Financial Services (Regulations) Order
[4]Regulation 4(1) of the Companies Order provides that: Subject to the provisions of this Order, no person shall carry on or hold himself or herself out as carrying on any finance business in or from within St. Kitts unless that person is for the time being authorised under this Order. (emphasis added)
[5]Regulation 4(2) of the Companies Order states that Reg. 4(1) shall not apply to the doing of anything by or on behalf of certain listed entities. Reg. 4(3) states that Reg. 4(1) shall not apply to any transaction prescribed by the Minister (which may be done by Order: Reg. 4(4)).
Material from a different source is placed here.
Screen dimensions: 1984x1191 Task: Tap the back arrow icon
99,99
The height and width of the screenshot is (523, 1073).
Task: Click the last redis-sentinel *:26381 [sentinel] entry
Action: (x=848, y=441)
[6]On the payment of a fee, a person may apply to the Minister under Reg. 5((1) for authorization under Reg. 4(1) to carry on or hold himself or herself out as carrying on any finance business in or from within St. Kitts. Any such authorization lasts for one calendar year (Reg. 4(2)) and Regs. 4(3) and 4(4) contain the particulars of the statement that any new application must contain. Any grant of authorization by the Minister may be subject to conditions (Reg. 6) and the Minister is given the power to refuse and to revoke authorizations (Reg. 7). A person who is granted authorization by the Minister receives an authorization certificate and that person’s name must be published in the Gazette (Reg. 8) and that person must display that certificate at in a prominent place in public view at its place of business (Reg.
9(1)(a))
[7]Regulation 2(1) of the Companies Order defines a “person” as: “person” includes any (a) individual; (b) company; (c) partnership; or (d) trust;
[8]The effect of this definition of a “person” is to provide for the types of entities who may apply to the Minister for authorization under Reg. 4(1) of the Companies Order to carry on finance business.
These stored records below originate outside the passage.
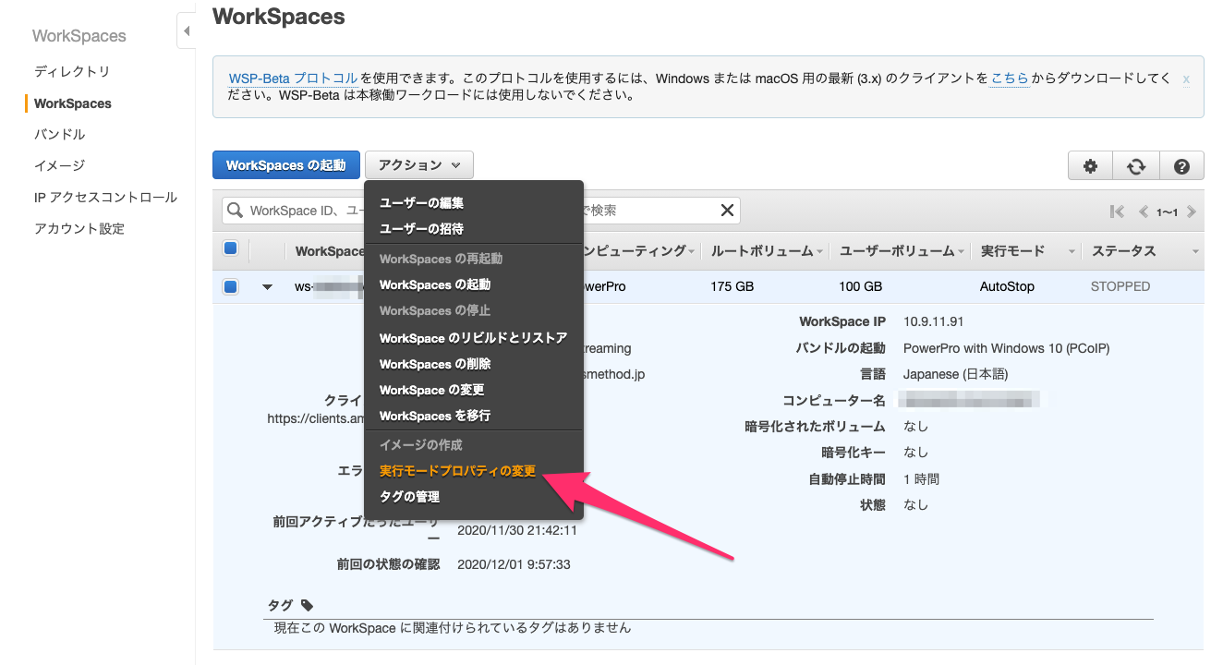Open the アクション dropdown
This screenshot has width=1223, height=665.
[x=419, y=165]
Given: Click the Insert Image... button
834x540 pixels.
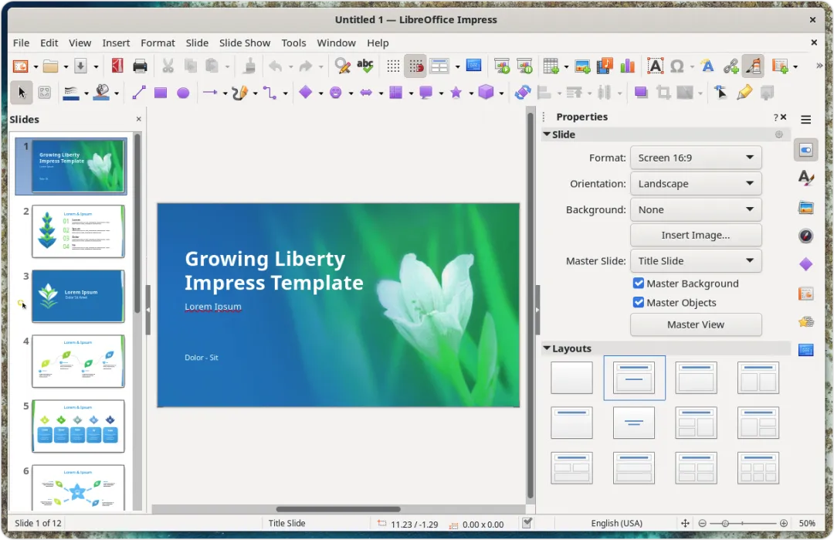Looking at the screenshot, I should click(696, 235).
Ultra Vires and Delegated Legislation
[9]The essential question that arises for consideration is whether the Minister acted outside the powers conferred upon him or her by section 244 of the Companies Act when the Companies Order was made. In F Hoffmann-La Roche & Co AG v Secretary of State for Trade and Industry [1975] AC 295 Lord Diplock (at p. 365) stated: … in constitutional law a clear distinction can be drawn between an Act of Parliament and subordinate legislation, even though the latter is contained in an order made by statutory instrument approved by resolutions of both Houses of Parliament. Despite this indication that the majority of members of both houses of the contemporary Parliament regard the order as being for the common weal, I entertain no doubt that the courts have jurisdiction to declare it to be invalid if they are satisfied that in making it the Minister who did so acted outwith the legislative powers conferred on him by the previous Act of Parliament under which the order purported to be made; and this is so whether the order is ultra vires by reason of its contents (patent defects) or by reason of defects in the procedure followed prior to its being made (latent defects).
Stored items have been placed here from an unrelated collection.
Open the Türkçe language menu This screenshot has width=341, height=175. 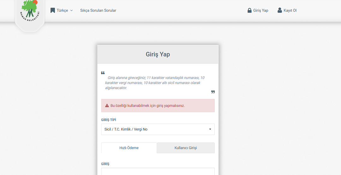click(x=62, y=10)
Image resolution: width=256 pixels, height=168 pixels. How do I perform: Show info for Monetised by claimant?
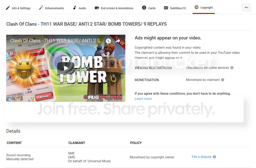pos(223,80)
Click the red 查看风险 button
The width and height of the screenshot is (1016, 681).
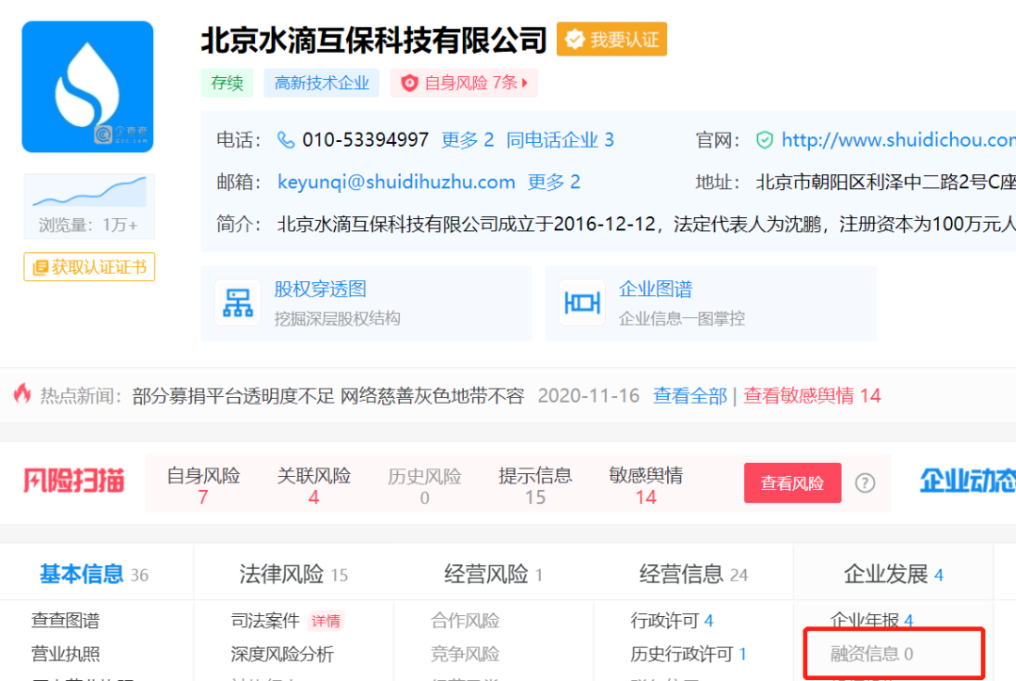[792, 483]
[10]Similarly in R (Public Law Project) v Lord Chancellor (Office of the Children's Commissioner intervening) [2016] AC 1531, Lord Neuburger explained (at [23]) that: Subordinate legislation will be held by a court to be invalid if it has an effect, or is made for a purpose, which is ultra vires, that is, outside the scope of the statutory power pursuant to which it was purportedly made. In declaring subordinate legislation to be invalid in such a case, the court is upholding the supremacy of Parliament over the Executive. That is because the court is preventing a member of the Executive from making an order which is outside the scope of the power which Parliament has given him or her by means of the statute concerned. Accordingly, when, as in this case, it is contended that actual or intended subordinate legislation is ultra vires, it is necessary for a court to determine the scope of the statutorily conferred power to make that legislation.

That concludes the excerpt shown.